Tuesday, October 19, 2010

Rick Astley, DIY, and relationships...

Shout out to my friend Kevin for Rick Astley being stuck in my head for a week. It's a corny song by a one (or maybe two) hit wonder...but some of the lyrics are thought provoking. We'll get back to that.

I am building a shelving unit. From scratch, with no design sheet. I saw it in Crate and Barrel magazine and said, "PSSSHTTT. I can MAKE that."

Uh huh.

I have put together my share of build-it-yourself furniture from a box. And I helped my uncle make my entertainment center last year. Clearly, those activities qualify me to start with a sheet of birch wood and make a bookcase.

Uh huh.

The first challenge is my lack of appropriate tools. The circular saw with an 18 tooth blade wasn't effective, nor was the SawzAll. The jigsaw would have worked, except for challenge #2 - lack of appropriate workspace. It is hard to cut small pieces on a straight line while balancing the wood on the edge of a sawhorse. In the driveway. While it is sprinkling on the electric tools.

Having pushed through those obstacles, I started construction yesterday. Again, the unsuitable workspace problem arose. How does one attach shelves to a board without a large table or workbench, without clamps, with only two hands? I started in the garage, then moved to the basement where there is a chest freezer. Right now the unit is on the basement floor. All the shelves are attached but the whole thing is very crooked. It turns out not all the pieces are exactly the right length. Who knew 1/4 inch could make such a difference? ? After this break , where I vent to you, I will go back with the tape measure and level, and the revision process will start.

I could take it apart and put the pieces in the scrap wood pile. Just give up and try to find an easier solution. Maybe overextend my budget and order from Crate and Barrel. Or go a local store and find something which I may or may not like but which will be "good enough."

It's a choice we face pretty often, isn't it? We start something - a job, a bookcase, a new business, a friendship, a diet, a marriage - and we have so much enthusiasm.

Never gonna give you up, never gonna let you down...

Some time goes by and the initial enthusiasm wanes. We face situations for which we don't have the proper tools. Maybe we don't even recognize that insufficiency, and wouldn't begin to know how to fix it if we did. Where would we possibly get different tools?

Or the workspace is inadequate. We need a better job, a bigger house, a faster-working diet, a spouse or friend who knows more/has more/listens better/acquiesces more readily.

I just wanna tell you how I'm feeling...Gotta make you understand...

That's the problem, isn't it?

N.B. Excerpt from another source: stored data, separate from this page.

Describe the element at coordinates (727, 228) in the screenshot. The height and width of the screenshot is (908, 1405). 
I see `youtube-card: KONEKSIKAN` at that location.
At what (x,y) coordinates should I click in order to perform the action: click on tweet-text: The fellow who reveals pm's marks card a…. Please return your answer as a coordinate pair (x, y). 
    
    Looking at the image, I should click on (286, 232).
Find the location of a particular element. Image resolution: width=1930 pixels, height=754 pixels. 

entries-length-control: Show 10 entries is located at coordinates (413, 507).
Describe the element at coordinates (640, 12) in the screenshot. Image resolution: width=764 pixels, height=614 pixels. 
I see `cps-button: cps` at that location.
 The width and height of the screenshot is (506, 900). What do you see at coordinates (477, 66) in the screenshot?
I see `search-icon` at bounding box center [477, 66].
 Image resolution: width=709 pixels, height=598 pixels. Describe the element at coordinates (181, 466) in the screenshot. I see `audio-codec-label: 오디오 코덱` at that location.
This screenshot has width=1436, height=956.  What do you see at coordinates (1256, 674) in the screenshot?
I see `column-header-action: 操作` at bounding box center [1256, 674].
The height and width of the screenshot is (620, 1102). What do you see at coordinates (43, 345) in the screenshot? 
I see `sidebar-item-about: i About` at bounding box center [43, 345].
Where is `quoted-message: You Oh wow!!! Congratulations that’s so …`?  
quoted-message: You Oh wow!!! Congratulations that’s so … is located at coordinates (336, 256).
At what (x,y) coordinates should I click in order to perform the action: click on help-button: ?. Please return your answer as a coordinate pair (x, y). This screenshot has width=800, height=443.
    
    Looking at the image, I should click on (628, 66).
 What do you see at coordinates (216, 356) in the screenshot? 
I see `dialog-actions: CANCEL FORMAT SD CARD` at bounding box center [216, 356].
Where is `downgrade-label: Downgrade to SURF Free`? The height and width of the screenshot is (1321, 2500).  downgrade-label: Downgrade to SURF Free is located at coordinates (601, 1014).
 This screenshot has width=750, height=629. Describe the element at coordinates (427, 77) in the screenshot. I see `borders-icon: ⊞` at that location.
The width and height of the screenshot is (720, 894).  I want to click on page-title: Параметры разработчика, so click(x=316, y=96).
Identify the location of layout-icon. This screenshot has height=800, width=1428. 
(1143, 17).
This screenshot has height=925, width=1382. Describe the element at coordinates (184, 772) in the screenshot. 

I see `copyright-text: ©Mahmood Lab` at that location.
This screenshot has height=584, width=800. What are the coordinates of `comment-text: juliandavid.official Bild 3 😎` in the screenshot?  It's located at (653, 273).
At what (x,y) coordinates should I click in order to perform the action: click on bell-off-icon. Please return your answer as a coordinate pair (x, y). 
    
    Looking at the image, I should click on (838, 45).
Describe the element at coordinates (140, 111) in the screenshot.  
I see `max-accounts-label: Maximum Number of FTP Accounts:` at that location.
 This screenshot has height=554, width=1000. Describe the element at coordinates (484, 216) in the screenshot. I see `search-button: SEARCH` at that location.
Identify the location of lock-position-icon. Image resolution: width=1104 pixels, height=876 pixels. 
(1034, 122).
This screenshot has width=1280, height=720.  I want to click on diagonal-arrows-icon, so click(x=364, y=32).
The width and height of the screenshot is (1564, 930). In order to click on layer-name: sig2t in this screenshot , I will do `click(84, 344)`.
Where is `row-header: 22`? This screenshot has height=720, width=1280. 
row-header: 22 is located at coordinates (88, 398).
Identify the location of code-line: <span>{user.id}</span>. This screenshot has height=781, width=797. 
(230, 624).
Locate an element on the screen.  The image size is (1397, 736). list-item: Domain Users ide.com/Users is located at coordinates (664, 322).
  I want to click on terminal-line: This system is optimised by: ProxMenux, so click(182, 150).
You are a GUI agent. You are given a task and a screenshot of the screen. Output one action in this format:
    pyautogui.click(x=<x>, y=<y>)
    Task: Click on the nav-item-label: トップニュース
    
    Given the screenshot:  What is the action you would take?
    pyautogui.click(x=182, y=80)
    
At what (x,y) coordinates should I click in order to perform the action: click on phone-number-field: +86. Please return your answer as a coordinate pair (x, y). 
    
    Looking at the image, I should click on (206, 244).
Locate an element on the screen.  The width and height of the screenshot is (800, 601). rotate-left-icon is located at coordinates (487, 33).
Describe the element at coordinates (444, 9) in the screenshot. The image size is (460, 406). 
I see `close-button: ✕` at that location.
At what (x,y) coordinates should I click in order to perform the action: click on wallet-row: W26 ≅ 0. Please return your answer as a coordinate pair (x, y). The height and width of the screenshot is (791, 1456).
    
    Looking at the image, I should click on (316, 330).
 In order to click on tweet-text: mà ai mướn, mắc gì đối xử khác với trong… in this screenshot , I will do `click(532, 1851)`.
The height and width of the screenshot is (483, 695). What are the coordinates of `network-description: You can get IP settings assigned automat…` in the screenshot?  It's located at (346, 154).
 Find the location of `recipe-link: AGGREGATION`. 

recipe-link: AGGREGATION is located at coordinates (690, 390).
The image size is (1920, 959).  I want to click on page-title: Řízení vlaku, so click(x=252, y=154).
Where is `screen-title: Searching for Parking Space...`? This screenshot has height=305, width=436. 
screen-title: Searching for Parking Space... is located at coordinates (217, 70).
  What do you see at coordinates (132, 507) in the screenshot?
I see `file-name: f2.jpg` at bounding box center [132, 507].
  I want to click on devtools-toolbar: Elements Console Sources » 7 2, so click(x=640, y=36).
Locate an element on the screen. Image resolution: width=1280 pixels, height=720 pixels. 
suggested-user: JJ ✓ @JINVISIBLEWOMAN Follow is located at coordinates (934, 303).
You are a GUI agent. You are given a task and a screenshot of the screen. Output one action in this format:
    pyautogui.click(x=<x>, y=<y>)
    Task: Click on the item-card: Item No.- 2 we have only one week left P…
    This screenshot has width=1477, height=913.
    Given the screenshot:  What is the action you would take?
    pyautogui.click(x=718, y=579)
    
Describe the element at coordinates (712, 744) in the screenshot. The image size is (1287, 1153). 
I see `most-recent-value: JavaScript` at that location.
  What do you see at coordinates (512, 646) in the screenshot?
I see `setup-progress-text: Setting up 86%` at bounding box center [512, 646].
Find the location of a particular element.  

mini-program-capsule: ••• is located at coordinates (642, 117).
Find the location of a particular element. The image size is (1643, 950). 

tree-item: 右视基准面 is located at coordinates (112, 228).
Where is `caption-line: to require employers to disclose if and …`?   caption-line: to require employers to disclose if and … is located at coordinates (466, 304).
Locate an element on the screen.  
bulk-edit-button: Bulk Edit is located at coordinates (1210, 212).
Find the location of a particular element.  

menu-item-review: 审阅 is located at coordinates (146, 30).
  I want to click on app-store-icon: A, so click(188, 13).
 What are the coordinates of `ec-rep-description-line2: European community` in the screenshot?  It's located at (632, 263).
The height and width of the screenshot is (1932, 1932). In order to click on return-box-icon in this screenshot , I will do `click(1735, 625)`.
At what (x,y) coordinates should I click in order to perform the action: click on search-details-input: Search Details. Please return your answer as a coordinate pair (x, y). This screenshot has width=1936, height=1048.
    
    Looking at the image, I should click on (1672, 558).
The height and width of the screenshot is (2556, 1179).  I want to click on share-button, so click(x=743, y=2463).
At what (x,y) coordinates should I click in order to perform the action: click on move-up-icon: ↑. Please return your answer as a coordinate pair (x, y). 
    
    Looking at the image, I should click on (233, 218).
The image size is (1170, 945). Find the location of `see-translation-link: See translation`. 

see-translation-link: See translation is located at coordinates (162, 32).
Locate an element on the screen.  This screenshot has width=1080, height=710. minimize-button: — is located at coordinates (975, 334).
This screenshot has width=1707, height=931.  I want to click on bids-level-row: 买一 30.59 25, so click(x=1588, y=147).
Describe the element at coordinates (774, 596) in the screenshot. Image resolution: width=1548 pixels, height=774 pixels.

I want to tell you how I'm feeling. I want you to understand me. I don't want the expense of new tools, don't want to bother with revisions. If we have a problem, you need to fix it. If this boss doesn't treat me right, I will keep finding new jobs until I am happy. If this diet doesn't work, I will keep buying new books, subscribing to new services, acquiring new equipment until I find a diet that requires no lifestyle change and no effort.

Does this sound like anyone you know? Look in your garage, basement, closet, heart. The evidence of broken commitments is in all these places. You remember - the project/equipment/idea/person that started out as the "greatest" and became an annoyance because the details were more complicated than expected and you simply couldn't be bothered.

What we fail to recognize is the toll that kind of behavior takes on us. Sure, I could go out today and buy a bookcase. But I would know that I gave up as soon as the build-my-own project hit a snag. I would remember that for a long time.

Never gonna run around and desert you...never gonna make you cry, never gonna say goodbye...

We fail to recognize that every time we give up on someone, every time we break a commitment to marriage or friendship, every time we block someone from our life, we leave a mark on our own heart.

It is a difficult paradox to navigate. We live in a throw-away society. And yet, we are created to be pack animals, to help each other, to love each other. So while some of us believe it is easier to throw away and start again, in all areas of life, that is a fallacy. Only hard work yields a treasure. "Good enough" never really is.

Think about it.

Back to the basement I go. There will be a follow-up report!

A full commitment's what I'm thinking of....

Tee hee...you know you will be singing it for days!